The OP has requested that the missing values need to be filled in by group. So, the zoo::na.locf()
approach might fail here.
There is a method called update join which can be used to fill in the missing values per group:
library(data.table) # version 1.10.4 used
setDT(DT)
DT[DT[!is.na(V1)][order(V2), .(fillin = first(V2)), by = V1], on = "V1", V2 := fillin][]
# V1 V2
# 1: 1 tree
# 2: 1 tree
# 3: 1 tree
# 4: 2 house
# 5: 2 house
# 6: 2 house
# 7: 3 lawn
# 8: 3 lawn
# 9: 4 NA
#10: 4 NA
#11: NA NA
#12: NA tree
Note that the input data have been supplemented to cover some corner cases.
Explanation
The approach consists of two steps. First, the values to be filled in by group are determined followed by the update join which modifies DT
in place.
fill_by_group <- DT[!is.na(V1)][order(V2), .(fillin = first(V2)), by = V1]
fill_by_group
# V1 fillin
#1: 2 house
#2: 3 lawn
#3: 1 tree
#4: 4 NA
DT[fill_by_group, on = "V1", V2 := fillin][]
order(V2)
ensures that any NA
values are sorted last, so that first(V2)
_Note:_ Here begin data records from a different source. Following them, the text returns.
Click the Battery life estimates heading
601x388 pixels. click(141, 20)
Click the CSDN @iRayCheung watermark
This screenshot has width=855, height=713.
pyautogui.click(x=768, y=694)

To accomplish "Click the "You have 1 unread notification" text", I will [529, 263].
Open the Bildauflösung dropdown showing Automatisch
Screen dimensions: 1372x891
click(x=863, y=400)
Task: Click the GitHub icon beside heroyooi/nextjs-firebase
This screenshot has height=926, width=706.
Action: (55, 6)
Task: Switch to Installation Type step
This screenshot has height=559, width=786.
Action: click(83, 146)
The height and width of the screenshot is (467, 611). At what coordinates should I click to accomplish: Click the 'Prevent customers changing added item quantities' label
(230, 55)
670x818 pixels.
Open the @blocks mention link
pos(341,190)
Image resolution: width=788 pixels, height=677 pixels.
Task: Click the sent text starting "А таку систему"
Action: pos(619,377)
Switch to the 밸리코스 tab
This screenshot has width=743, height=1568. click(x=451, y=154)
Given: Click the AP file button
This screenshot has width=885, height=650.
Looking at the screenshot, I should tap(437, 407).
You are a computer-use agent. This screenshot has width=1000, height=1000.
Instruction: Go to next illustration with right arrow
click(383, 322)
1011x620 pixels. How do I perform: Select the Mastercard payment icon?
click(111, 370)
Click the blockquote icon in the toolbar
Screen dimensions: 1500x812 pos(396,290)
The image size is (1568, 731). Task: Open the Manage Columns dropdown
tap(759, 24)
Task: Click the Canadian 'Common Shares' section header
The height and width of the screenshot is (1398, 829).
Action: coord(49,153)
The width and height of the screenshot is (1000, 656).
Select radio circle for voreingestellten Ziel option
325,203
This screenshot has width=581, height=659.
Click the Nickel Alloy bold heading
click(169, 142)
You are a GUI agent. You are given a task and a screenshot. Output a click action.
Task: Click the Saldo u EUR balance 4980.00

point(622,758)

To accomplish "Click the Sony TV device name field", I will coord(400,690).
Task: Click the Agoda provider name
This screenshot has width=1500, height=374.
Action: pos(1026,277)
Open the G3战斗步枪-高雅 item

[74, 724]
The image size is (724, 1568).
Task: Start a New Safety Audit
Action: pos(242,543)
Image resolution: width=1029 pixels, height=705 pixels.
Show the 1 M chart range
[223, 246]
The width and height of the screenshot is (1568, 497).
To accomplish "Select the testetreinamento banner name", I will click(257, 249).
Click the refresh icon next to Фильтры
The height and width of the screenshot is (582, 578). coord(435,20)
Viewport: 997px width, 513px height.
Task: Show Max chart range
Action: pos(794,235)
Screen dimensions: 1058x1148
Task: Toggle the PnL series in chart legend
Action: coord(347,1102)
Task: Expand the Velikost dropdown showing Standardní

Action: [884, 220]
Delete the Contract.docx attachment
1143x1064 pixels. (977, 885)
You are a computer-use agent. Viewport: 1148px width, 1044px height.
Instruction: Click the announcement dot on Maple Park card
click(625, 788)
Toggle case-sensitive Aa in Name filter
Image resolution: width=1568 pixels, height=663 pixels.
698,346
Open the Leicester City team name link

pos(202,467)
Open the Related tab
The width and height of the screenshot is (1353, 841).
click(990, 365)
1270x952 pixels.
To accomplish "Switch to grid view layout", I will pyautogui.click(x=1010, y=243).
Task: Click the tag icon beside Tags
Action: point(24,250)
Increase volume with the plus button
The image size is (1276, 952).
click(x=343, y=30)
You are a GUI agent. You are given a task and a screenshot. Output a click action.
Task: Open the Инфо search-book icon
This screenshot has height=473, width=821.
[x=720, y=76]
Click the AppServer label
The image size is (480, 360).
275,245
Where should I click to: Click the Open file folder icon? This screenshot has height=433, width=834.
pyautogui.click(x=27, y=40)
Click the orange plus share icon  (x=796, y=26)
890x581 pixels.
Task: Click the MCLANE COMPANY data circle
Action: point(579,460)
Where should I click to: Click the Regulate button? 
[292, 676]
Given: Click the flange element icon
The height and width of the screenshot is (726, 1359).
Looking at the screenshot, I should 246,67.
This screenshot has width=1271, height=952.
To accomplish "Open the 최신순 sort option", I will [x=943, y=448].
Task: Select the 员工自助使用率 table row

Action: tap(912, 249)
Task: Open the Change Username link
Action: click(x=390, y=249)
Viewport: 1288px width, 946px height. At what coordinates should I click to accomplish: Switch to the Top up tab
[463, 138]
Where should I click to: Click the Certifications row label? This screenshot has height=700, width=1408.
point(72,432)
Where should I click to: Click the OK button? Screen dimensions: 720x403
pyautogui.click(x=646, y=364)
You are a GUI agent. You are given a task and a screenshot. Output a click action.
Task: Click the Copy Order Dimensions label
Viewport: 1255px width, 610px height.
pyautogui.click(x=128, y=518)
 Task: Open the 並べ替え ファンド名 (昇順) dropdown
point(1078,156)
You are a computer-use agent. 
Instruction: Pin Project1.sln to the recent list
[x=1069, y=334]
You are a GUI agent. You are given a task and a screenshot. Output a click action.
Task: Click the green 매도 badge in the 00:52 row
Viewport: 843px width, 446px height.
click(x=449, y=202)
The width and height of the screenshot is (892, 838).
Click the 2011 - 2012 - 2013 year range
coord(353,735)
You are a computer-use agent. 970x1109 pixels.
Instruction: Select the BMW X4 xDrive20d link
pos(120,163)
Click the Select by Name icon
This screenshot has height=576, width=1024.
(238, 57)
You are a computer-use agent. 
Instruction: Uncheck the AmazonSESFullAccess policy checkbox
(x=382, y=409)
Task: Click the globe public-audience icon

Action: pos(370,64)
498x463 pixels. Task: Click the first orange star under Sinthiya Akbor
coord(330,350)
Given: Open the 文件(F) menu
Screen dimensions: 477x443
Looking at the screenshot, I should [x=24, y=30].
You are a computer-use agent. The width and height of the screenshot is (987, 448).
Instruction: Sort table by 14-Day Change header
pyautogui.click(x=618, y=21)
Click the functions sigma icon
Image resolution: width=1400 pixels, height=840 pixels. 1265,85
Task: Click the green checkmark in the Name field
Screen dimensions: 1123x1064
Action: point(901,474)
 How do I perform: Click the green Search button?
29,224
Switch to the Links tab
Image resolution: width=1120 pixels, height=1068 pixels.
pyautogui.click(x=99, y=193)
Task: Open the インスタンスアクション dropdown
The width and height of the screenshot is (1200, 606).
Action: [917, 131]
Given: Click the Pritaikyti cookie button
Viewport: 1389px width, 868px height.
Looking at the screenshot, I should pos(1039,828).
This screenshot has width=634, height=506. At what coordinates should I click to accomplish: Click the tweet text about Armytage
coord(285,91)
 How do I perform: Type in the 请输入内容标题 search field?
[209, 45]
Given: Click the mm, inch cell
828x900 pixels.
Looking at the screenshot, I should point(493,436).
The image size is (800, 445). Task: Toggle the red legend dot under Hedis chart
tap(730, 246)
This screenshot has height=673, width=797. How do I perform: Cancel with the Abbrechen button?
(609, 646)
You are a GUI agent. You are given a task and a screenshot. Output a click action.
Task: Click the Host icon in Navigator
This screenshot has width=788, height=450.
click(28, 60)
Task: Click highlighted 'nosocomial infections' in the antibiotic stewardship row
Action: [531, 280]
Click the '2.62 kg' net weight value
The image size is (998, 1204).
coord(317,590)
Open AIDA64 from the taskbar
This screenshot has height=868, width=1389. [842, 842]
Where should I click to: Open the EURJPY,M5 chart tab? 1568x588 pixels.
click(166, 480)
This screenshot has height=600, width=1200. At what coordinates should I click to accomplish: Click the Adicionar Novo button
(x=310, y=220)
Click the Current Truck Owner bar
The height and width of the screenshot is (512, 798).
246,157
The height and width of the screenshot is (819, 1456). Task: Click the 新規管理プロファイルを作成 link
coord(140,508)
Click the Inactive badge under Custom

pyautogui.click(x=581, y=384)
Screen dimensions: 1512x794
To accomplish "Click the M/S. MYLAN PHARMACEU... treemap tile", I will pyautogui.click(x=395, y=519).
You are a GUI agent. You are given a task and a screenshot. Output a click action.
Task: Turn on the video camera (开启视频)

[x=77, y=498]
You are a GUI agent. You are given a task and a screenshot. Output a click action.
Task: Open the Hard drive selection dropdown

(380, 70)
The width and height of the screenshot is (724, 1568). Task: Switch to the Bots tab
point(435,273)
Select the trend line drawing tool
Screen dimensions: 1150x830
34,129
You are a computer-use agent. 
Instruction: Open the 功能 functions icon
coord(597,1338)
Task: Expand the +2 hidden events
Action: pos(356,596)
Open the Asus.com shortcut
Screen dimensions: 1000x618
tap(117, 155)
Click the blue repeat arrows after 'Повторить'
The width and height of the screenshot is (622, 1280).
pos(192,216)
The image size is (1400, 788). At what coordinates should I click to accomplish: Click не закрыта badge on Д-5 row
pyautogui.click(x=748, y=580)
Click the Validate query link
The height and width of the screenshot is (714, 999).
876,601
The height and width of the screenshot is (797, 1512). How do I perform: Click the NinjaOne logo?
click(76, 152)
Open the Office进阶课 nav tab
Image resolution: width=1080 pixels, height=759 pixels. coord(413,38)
picks the correct value to fill in.
The update join approach has been benchmarked as the fastest method in another case.
Variant using na.omit()
docendo discimus has suggested in his comment to use na.omit()
. This can be utilized for the update join as well replacing order()
/first()
:
DT[DT[!is.na(V1), .(fillin = na.omit(V2)), by = V1], on = "V1", V2 := fillin][]
Note that na.omit(V2)
works as well as na.omit(V2)[1]
or first(na.omit(V2))
, here.
Data
Edit: The OP has changed his originally posted data set substantially. As a quick fix, I've updated the sample data below to include cases where V1
is NA
.
library(data.table)
DT <- fread(
"1 tree
1 NA
1 tree
2 house
2 house
2 NA
3 NA
3 lawn
4 NA
4 NA
NA NA
NA tree")
Note that the data given by the OP have been supplemented to cover three additional cases:
- The first
V2
value in each group is NA
.
- All
V2
values in a group are NA
.
V1
is `NA.